> Task details
Nothing but the line holding "von Muenster Legal Copyright" and the lines after it, through the end of the records, should be set down, each exactly as it is.

(Items listed in a dataset)
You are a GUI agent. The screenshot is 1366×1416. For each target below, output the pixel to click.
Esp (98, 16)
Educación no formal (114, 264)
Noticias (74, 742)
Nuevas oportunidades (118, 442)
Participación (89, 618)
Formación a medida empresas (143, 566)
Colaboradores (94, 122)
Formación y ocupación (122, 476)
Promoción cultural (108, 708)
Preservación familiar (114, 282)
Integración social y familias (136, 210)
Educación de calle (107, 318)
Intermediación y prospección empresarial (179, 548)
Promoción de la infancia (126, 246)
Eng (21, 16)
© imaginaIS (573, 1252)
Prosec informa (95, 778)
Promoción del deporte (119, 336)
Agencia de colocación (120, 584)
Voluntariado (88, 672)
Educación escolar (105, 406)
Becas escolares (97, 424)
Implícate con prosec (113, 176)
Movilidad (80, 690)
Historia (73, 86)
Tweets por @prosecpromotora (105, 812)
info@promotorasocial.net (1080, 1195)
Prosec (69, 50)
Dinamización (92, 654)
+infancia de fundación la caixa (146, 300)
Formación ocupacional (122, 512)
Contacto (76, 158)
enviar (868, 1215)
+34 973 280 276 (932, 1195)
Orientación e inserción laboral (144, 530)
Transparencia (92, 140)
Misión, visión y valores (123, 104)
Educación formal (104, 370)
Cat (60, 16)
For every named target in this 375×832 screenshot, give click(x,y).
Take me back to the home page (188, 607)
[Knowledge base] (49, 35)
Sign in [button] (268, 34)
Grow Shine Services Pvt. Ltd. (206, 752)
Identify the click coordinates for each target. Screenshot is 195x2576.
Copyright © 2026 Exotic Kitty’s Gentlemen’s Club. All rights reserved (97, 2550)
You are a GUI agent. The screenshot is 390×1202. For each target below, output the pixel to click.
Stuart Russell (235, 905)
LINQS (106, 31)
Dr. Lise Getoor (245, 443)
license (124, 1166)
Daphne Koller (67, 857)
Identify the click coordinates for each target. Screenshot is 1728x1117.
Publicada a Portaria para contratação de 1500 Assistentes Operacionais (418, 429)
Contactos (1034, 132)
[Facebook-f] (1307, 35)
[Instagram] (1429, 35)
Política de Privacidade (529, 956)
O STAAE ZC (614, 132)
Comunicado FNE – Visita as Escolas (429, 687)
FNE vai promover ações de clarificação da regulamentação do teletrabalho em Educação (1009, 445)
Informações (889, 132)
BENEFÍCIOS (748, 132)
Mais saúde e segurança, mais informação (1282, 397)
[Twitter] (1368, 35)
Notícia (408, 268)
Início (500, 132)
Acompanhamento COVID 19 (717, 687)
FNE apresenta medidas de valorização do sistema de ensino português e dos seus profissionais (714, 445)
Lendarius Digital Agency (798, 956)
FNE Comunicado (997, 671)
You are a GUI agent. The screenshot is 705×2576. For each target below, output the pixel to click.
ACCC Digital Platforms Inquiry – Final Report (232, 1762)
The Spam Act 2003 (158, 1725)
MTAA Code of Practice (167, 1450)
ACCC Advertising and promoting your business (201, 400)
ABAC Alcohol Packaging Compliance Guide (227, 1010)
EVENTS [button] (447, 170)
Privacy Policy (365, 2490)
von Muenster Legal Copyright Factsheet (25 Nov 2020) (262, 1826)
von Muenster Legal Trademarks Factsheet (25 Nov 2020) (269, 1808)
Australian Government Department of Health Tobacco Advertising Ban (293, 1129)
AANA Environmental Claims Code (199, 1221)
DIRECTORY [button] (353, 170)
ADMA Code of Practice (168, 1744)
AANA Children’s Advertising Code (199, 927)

> Exercise result
von Muenster Legal Copyright Factsheet (25 Nov 2020) (262, 1826)
von Muenster Legal Trademarks Factsheet (25 Nov 2020) (269, 1808)
Australian Government Department of Health Tobacco Advertising Ban (293, 1129)
AANA Environmental Claims Code (199, 1221)
DIRECTORY [button] (353, 170)
ADMA Code of Practice (168, 1744)
AANA Children’s Advertising Code (199, 927)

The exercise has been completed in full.